You can see the fiddly extra bit we have had to include at the bottom of the stan_code. We now have a generated quantities block which contains our y_sim object using a special function called poisson_log_rng which generates sample data from the Poisson distribution when the rate is the log of what is in the brackets.

The other interesting thing that occurred when I added the generated quantities block is that Stan started throwing warnings and errors at me. It turned out (after half an hour of debugging!) that the default starting values Stan uses are Uniform between -2 and 2. The beta values were getting crazily too big and it was producing infinite y_sim values. Calling the stan function with all starting values set to zero with init=0 solved the problem.

The posterior predictive should look much the same as the JAGS script:

y_sim_pp_stan = extract(stan_run, pars = 'y_sim')$y_sim
y_sim_pp_mean = apply(y_sim_pp_stan,2,'mean')
plot(y, y_sim_pp_mean, xlab = 'True y values', ylab = 'Posterior predicted y values')
abline(a=0, b=1)

Debugging code in JAGS and Stan

Unless you are running a very simple model, almost always you will run into problems with error statements because you have written your model incorrectly. In recent times the error messages coming out of JAGS and Stan have improved immeasurably but they are still written by people who are so familiar with the internal workings of the code that it is very hard for them to explain what you have done wrong!

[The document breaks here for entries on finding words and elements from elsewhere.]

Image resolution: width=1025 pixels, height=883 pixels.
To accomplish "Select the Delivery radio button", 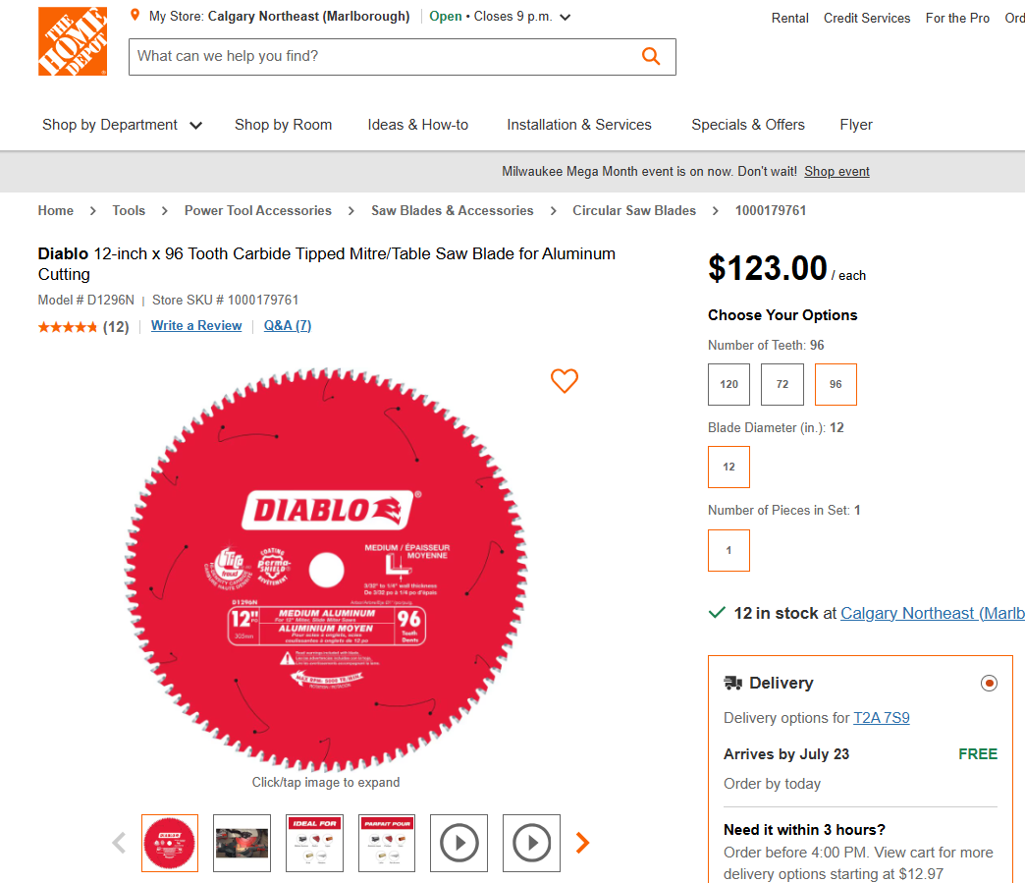I will pos(989,683).
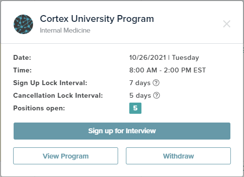Click the 5 days value text

point(140,95)
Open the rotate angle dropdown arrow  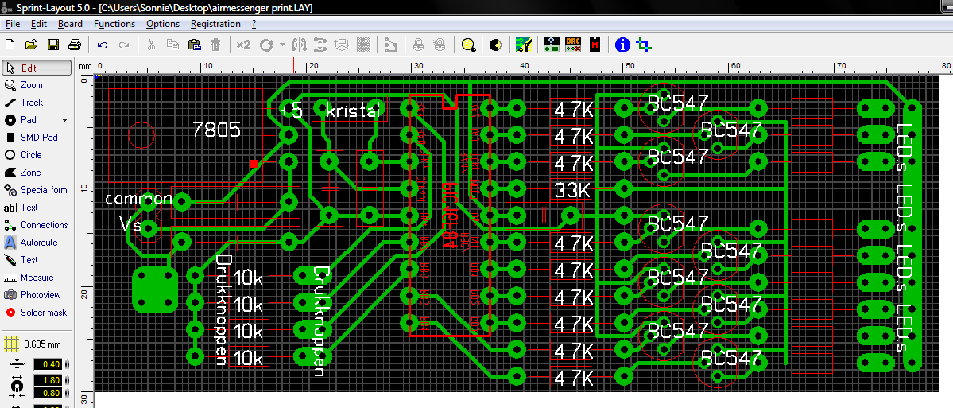[x=281, y=45]
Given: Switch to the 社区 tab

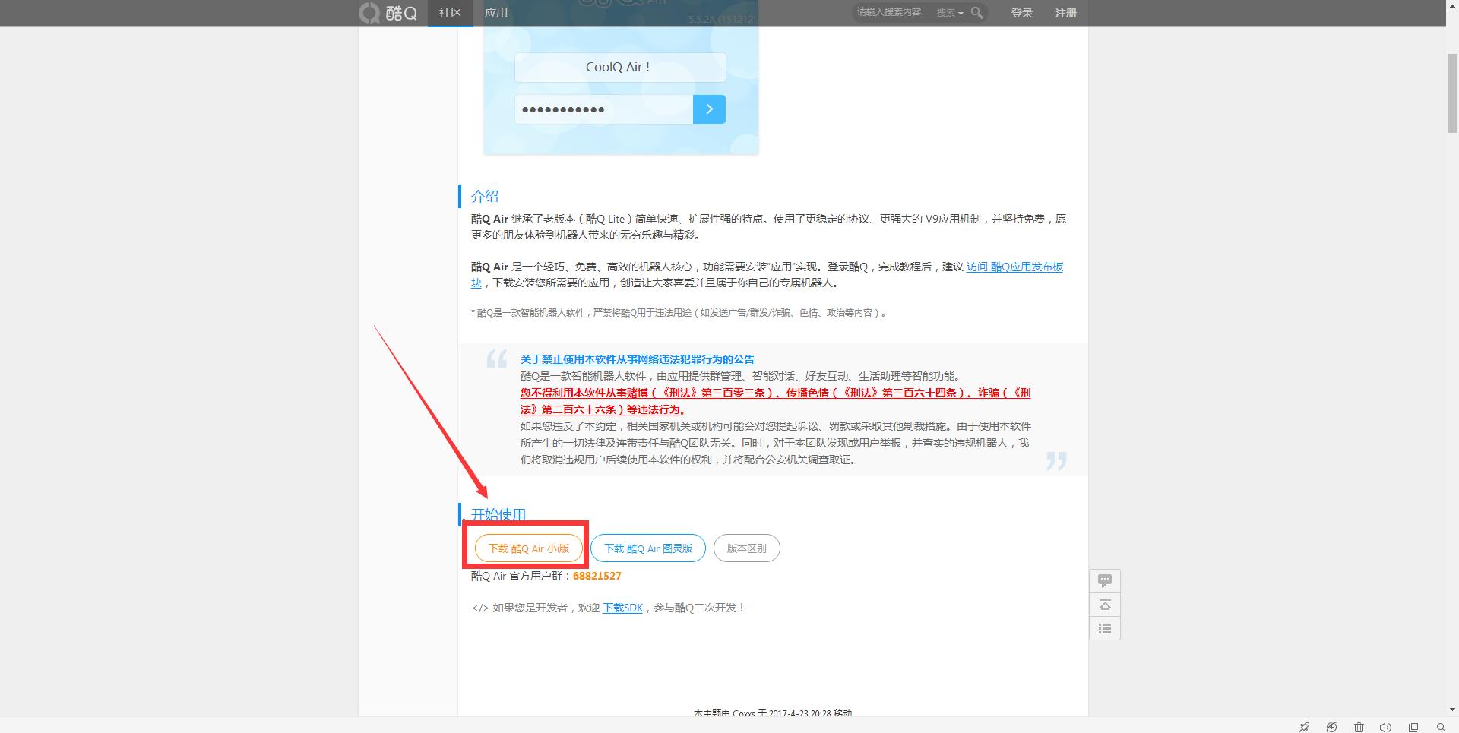Looking at the screenshot, I should pos(450,13).
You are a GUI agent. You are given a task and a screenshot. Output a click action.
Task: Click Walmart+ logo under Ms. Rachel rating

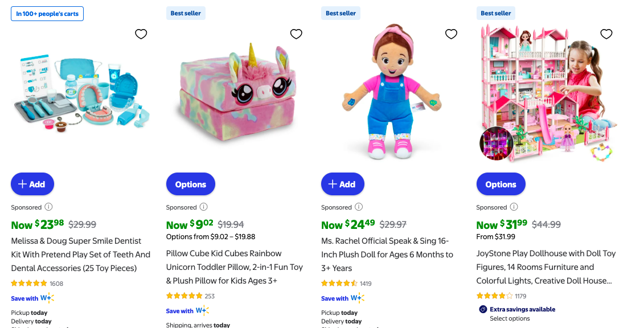[358, 298]
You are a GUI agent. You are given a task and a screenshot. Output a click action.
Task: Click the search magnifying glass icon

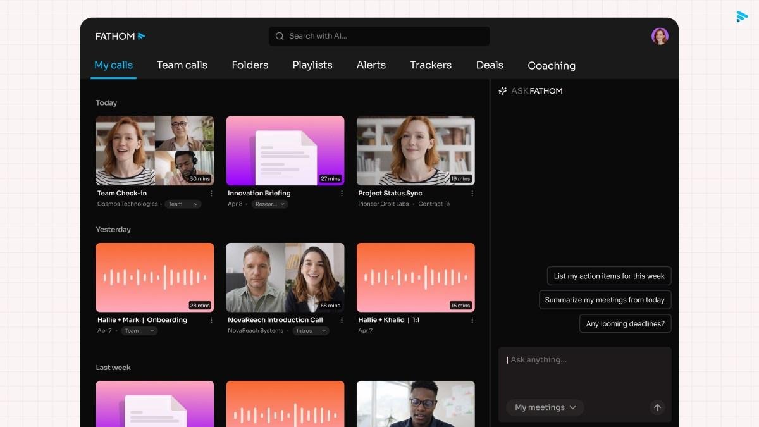279,36
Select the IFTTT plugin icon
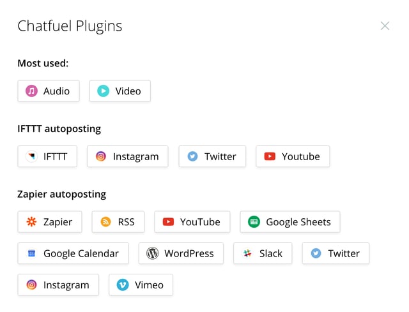The height and width of the screenshot is (312, 409). click(31, 156)
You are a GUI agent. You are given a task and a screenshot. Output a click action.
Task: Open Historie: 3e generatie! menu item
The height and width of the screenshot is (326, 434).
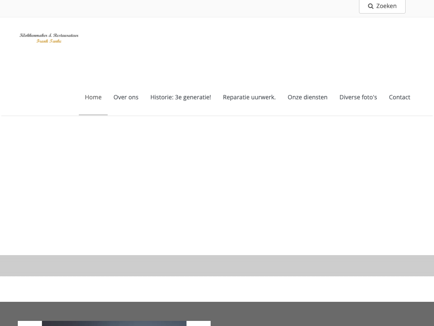point(181,97)
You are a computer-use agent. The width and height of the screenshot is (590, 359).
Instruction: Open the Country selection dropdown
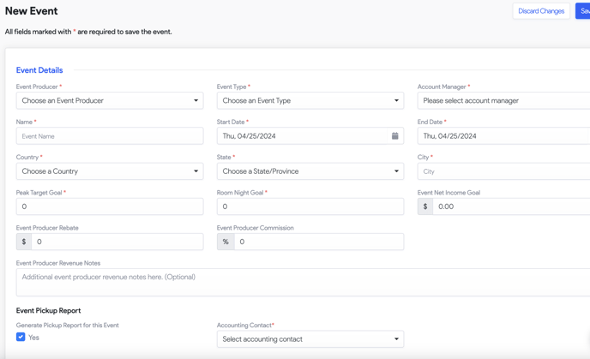(x=110, y=171)
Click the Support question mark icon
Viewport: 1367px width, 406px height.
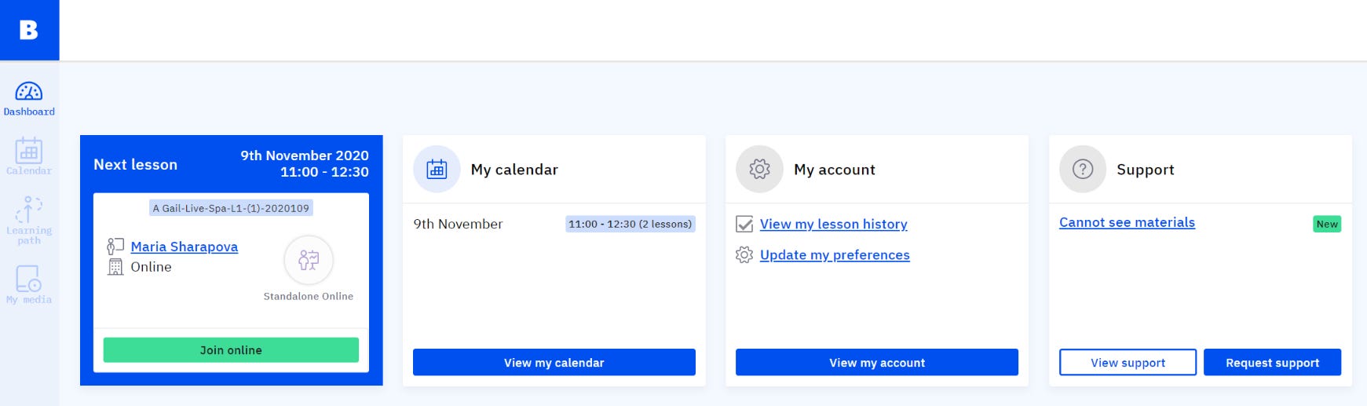tap(1083, 169)
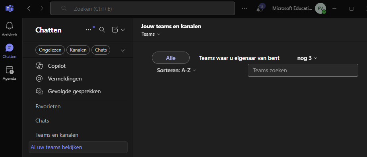Expand the filter chips chevron

click(x=122, y=50)
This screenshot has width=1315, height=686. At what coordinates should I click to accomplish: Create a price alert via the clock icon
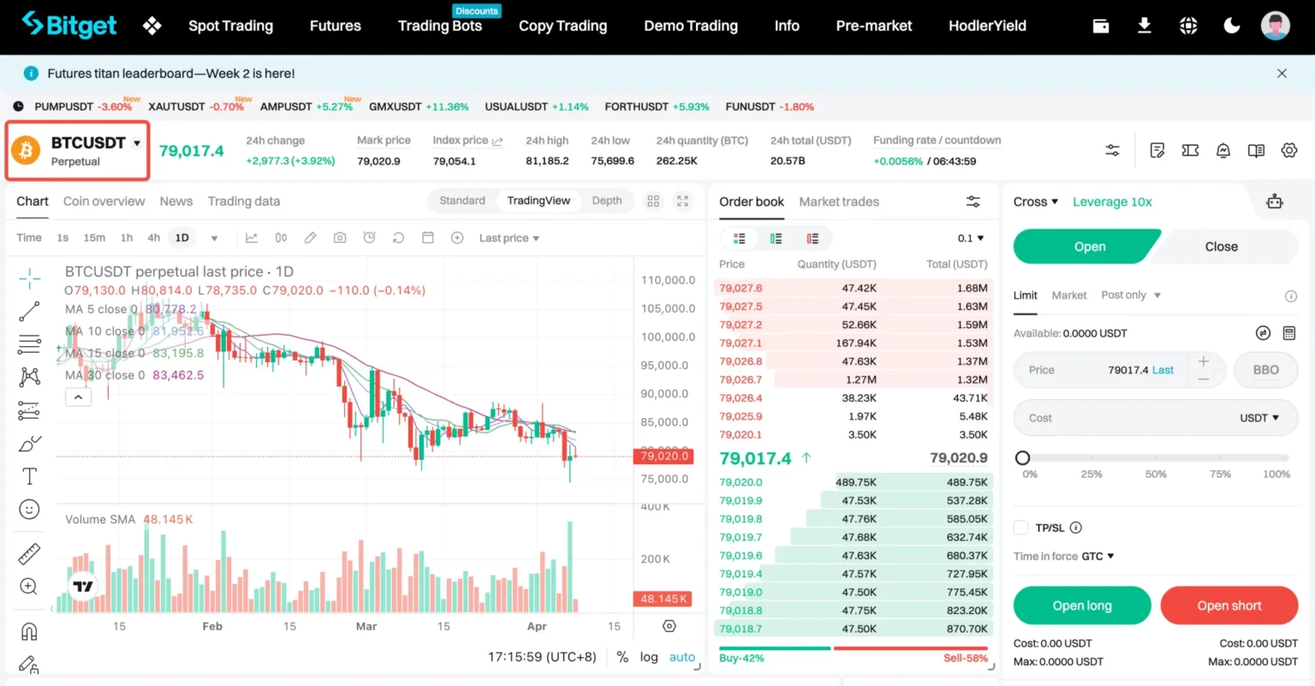click(369, 237)
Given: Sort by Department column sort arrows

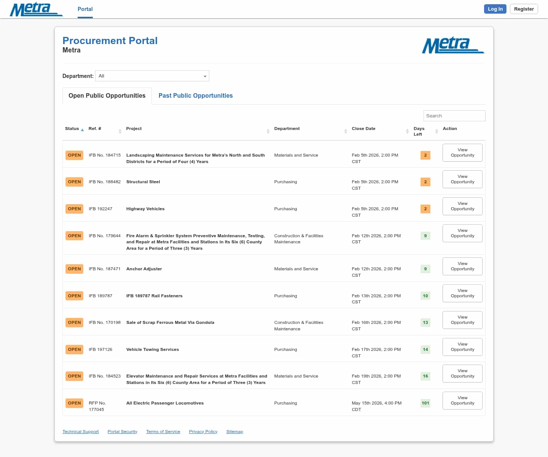Looking at the screenshot, I should point(346,131).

Here are some general tips if you run into problems:

• Simplify your model. Go back to a model that you know works and run it on your data even if it’s ludicrously simple. Try to work from that model back to the one you want to fit
• Pay really close attention to the error message. Usually you just haven’t read it closely enough and it is actually telling you exactly what went wrong
• Sometimes it’s nothing that you have done wrong, but just that your data and your model don’t match and the model cannot start. Try specifying initial values (covered in next practical)
• Stan supports debug-by-print which means you can plug in e.g. print(alpha); statements throughout your code to get to the bottom of problems. This can be really helpful

Harder exercises

• We haven’t covered cross-validation in this code at all. You might like to try and code up a cross-validation version of some of these models. You can copy the example from Class 6
• Try and create posterior predictive distributions for all of the models fitted in Class 6.